In study session, Board discusses additional ways to close 2021 budget gap
RTD’s Board of Directors on Tuesday night asked staff to shorten the agency’s mid-range budget planning cycle to two years, reflecting the havoc the pandemic and its economic fallout have wreaked on the traditional six-year planning model.
A majority of the directors also asked for a reworking of a plan to close 2021’s $215 million projected deficit, seeking steeper pay cuts for high-level salaried workers and fewer layoffs of union-represented operators, mechanics and other hourly employees. Other directors said they wanted to hear more about potential savings from four-day work weeks, or the possibility of more optimistic revenue forecasts, before finalizing the 2021 budget.
It was clear during the four-hour Board study session that directors had heard pointed feedback from employees and the public about earlier proposals that would have cut more than 600 positions from the transit agency roster.

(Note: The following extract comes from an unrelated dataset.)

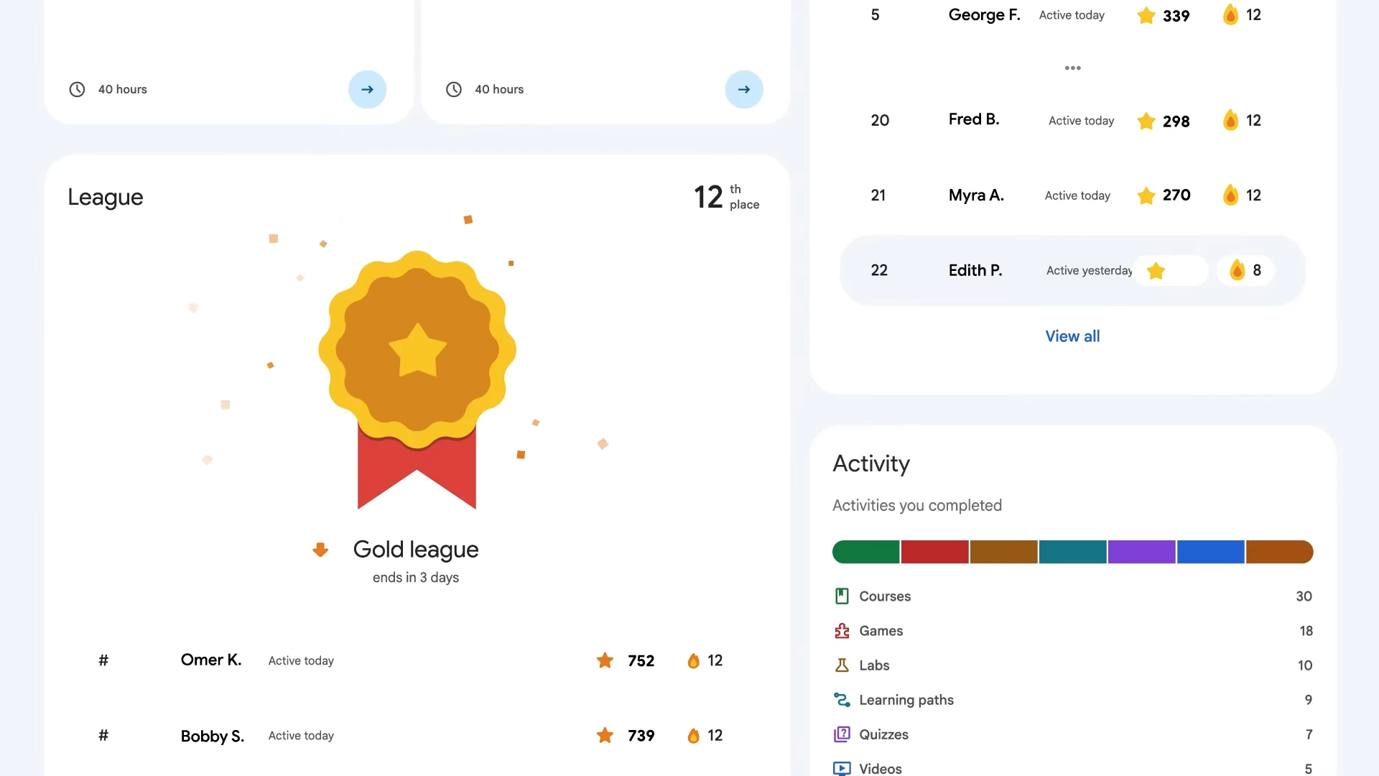Select the Learning paths icon
This screenshot has width=1379, height=776.
pyautogui.click(x=841, y=699)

One director proposed that the highest-level executives lose as much as 18 percent of their pay for 2021 to save more lower-paid positions.

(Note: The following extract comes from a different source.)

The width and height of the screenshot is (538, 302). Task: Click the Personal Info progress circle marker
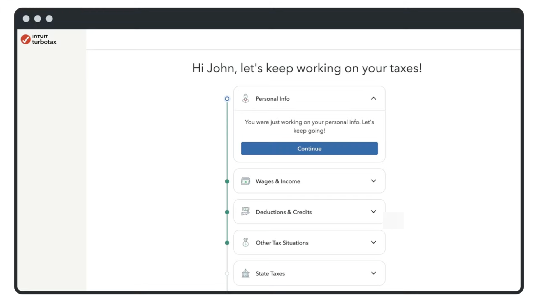click(227, 99)
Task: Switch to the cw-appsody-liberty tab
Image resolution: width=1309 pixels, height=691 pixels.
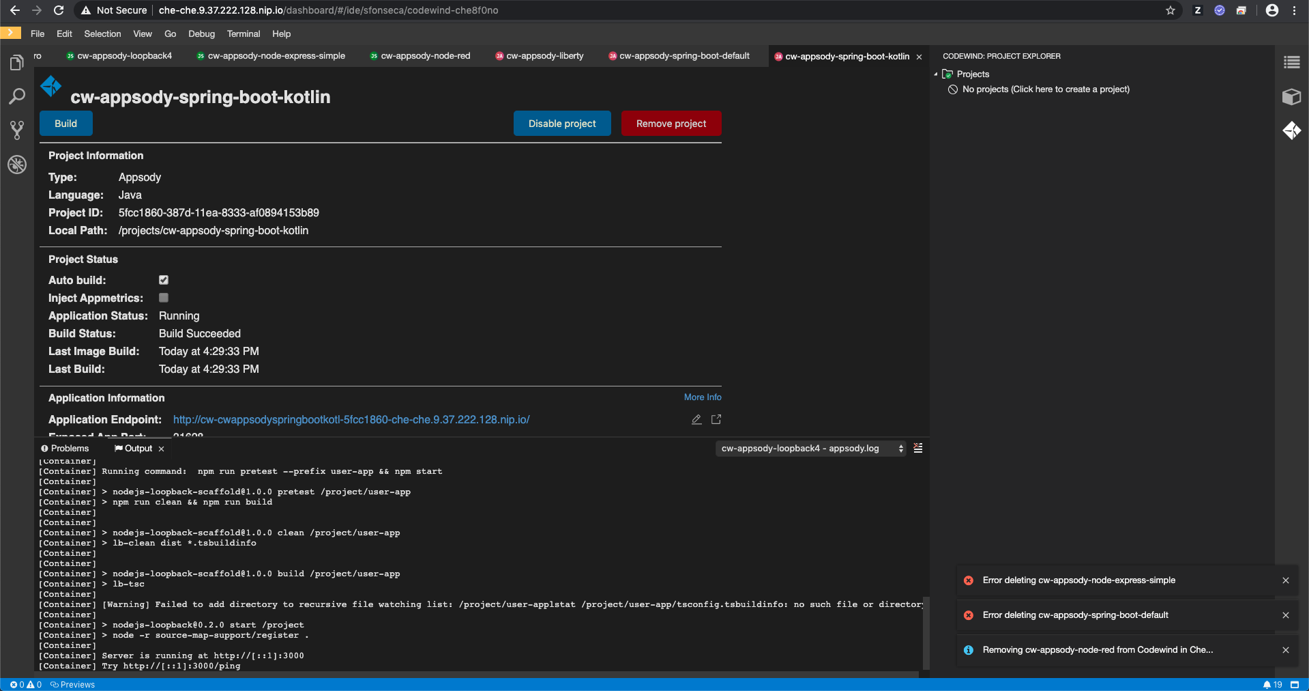Action: pyautogui.click(x=545, y=56)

“Employee cuts have to be more balanced between the two groups,” salaried and union-represented workers, said Director Doug Tisdale.
In normal years, RTD would be using September to put finishing touches on a “mid-term” budget plan for 2021-26, and preparing to lock in a detailed budget for 2021 by late fall. The pandemic and its various shutdowns, however, have drained both farebox and sales and use tax revenue faster than any year in RTD’s history.
The last pandemic-tainted forecasts accepted by the Board had put 2021 revenue $166 million below projected spending. But actual farebox collections in July and August indicate 2021 farebox revenue will only be 60% of pre-COVID-19 collections, along with other staff updates, put the deficit at $215 million, Chief Financial Officer Heather McKillop told the Board Tuesday.
McKillop said bond rating agencies watching over RTD’s debts for building out FasTracks have warned in blunter terms than she’s ever seen that the agency must close its deficits and rebuild reserves soon or risk credit downgrades. Lower credit ratings make it harder and more expensive to borrow money in the future.
To get there, part of the staff proposal suggests laying off a total of about 550 existing employees in full- and part-time positions, including 108 among salaried staff and 429 in union-represented jobs such as bus operators or engine mechanics. That proposal would also leave another 300 budgeted positions unfilled for 2021.
To close the rest of the $215 million gap, RTD would delay many capital projects, use existing reserve money to cover the 2021 budget, and stop setting aside money for remaining FasTracks projects. Route service levels would remain at 60% of pre-COVID-19 levels, and the regularly scheduled January service changes would move trips from underused lines and stops to more heavily used routes.
RTD Special Projects Director Bruce Abel said staff is continually working on the 2021 budget to minimize layoffs.
“We take this very seriously because we know these conversations are having an impact on peoples’ lives,” Abel said. “People chide us” for the personnel cuts, he acknowledged. “We are doing our utmost to continue to minimize the negative impact on people on the front lines and salaried support staff.”
Abel said the required levels of staff cuts are expected to change with each new forecast and each month of actual revenue experience, and that staff would continue to seek savings that would minimize layoffs.
RTD staff had also moved salary and benefit cuts from focusing on furloughs to instead proposing across-the-board percentage pay cuts, some as high as 7.5%. Some directors said the highest-level executives are overpaid, and that cuts to their salaries should be as high as 18%. McKillop said a consultant’s industry salary survey is due soon.
Though staff proposals closed the budget gaps in the first few years, the deficit widened again in 2024-26 plans, McKillop said. Multiple Board members said the uncertainty of solving the pandemic and restoring revenues was so volatile that six-year budget planning is no longer useful.
“We’re making projections based on bad facts that are going to change,” said Director Vince Buzek.